Saved data entries:

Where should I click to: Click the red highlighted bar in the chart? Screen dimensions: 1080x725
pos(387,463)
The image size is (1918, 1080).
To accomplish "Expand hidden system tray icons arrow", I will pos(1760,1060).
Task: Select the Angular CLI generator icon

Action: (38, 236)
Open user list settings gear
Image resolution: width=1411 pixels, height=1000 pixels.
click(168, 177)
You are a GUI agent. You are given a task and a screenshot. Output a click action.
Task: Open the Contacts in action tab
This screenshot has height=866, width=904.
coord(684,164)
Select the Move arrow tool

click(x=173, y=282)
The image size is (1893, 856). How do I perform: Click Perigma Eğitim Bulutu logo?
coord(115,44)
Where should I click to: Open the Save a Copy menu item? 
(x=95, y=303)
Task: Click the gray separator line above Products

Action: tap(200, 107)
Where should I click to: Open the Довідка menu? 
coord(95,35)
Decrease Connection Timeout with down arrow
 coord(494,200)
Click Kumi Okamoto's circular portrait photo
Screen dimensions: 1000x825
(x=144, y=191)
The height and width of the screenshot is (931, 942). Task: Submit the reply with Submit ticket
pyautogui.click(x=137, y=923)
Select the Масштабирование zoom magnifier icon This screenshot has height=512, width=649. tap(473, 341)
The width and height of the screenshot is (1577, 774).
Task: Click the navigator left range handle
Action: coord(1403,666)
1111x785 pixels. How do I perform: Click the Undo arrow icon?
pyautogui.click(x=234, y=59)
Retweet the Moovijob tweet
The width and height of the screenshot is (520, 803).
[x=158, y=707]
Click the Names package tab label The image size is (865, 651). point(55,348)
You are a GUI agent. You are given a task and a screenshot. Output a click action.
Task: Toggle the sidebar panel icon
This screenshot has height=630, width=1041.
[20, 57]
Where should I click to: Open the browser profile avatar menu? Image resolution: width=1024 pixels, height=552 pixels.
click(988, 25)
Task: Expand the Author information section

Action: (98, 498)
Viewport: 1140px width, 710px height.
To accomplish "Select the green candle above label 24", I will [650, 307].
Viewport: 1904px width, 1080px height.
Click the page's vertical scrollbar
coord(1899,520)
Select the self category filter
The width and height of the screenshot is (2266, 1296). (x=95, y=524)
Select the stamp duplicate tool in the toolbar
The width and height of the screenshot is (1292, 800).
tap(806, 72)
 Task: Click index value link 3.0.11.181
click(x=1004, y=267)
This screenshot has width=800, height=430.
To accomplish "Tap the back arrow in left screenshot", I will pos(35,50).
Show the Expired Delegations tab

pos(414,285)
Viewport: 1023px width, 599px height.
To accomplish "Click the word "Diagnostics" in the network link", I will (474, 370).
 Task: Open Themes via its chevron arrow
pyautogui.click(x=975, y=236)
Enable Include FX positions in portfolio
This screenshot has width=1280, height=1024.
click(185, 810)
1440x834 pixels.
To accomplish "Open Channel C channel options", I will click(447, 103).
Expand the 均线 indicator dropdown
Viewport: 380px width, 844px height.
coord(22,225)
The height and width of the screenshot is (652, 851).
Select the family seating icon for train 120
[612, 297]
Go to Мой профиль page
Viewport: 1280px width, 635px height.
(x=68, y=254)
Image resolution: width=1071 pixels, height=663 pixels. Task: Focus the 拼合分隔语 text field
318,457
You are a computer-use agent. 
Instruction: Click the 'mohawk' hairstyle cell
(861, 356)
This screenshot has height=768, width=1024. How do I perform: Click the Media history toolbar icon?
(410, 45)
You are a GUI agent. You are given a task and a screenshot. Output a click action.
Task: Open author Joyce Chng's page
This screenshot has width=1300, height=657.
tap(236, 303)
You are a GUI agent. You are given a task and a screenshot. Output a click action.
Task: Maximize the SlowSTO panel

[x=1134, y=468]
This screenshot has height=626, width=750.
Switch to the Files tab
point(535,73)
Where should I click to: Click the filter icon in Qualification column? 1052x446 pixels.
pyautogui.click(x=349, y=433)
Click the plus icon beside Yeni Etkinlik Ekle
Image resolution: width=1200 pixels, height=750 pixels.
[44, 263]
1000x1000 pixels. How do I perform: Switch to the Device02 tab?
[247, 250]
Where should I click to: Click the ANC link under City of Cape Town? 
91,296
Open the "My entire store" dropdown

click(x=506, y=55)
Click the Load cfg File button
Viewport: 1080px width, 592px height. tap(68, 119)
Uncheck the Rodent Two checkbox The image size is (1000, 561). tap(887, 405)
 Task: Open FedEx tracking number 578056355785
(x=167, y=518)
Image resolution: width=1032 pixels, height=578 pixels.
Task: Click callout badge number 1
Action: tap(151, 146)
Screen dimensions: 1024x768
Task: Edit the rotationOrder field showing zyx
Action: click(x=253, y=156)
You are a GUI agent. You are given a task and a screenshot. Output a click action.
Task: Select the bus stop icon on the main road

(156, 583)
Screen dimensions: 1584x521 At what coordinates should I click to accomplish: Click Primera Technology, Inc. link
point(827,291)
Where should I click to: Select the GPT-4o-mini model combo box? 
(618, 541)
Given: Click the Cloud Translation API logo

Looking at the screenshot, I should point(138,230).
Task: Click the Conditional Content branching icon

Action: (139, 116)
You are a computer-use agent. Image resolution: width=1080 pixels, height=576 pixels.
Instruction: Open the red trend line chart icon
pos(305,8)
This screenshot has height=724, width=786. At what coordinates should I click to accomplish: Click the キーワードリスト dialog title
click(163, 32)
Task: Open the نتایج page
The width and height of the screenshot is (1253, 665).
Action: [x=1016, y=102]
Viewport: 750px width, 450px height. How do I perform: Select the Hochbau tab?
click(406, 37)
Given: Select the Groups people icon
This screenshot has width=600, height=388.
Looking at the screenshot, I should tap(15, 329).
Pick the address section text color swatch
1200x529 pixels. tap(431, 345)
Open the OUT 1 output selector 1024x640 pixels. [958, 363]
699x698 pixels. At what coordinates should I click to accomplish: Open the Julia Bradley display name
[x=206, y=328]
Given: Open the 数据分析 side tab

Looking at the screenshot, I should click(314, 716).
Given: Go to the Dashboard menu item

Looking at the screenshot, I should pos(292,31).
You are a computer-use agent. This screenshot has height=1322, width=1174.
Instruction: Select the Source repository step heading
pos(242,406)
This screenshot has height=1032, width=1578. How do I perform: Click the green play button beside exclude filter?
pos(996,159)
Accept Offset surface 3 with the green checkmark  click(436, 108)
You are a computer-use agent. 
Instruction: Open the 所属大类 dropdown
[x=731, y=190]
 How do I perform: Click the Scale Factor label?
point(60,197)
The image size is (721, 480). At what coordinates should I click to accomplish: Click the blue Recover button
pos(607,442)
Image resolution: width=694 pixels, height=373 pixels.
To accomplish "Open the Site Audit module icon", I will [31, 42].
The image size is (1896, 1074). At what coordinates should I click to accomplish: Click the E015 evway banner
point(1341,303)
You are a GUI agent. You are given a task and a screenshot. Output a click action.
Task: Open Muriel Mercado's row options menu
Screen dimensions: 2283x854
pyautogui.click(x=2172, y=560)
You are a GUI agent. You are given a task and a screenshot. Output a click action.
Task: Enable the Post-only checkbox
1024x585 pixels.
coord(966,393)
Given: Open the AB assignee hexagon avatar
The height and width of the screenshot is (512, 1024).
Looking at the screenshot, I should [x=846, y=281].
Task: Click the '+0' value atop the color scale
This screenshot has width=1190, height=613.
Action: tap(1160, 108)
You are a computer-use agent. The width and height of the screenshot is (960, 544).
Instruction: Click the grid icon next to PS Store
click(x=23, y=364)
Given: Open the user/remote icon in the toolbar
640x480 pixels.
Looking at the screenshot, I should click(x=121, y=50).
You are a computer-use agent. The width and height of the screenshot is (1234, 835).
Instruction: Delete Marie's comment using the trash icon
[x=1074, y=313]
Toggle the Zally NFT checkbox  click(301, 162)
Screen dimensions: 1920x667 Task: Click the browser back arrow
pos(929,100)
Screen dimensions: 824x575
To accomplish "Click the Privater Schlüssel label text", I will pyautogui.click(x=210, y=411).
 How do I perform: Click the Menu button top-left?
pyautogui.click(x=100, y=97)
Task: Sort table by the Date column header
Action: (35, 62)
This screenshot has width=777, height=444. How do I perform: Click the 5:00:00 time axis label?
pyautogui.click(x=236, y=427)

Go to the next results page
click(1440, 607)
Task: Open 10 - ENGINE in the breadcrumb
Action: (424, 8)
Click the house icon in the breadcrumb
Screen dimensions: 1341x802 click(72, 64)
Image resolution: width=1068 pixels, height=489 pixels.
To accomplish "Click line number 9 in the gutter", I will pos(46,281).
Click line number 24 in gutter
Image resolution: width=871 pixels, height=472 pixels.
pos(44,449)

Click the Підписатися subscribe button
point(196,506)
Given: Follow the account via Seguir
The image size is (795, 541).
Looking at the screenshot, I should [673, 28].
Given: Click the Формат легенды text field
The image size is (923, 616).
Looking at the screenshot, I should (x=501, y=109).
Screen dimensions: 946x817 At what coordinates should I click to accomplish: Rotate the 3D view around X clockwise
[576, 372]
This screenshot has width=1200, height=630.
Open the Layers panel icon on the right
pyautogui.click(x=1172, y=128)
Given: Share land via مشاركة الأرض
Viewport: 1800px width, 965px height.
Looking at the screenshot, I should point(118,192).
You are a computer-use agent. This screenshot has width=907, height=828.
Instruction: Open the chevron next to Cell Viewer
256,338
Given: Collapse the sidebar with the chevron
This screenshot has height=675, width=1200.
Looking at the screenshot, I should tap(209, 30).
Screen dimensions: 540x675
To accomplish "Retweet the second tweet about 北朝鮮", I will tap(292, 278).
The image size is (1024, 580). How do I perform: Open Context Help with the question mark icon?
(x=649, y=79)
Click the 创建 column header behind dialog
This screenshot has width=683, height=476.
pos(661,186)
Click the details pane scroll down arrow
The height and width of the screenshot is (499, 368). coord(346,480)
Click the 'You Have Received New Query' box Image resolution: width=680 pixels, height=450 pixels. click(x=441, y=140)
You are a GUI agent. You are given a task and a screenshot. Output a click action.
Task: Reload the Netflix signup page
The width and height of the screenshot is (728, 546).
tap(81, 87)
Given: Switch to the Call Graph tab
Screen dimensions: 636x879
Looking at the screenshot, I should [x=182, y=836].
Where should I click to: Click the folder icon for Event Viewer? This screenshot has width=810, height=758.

■ **YOUR GOAL**:
Look through the data above. Copy every line with the string "gutter" in it.

■ **ANSWER SPACE**:
To accomplish "Click line number 9 in the gutter", I will pos(46,281).
Click line number 24 in gutter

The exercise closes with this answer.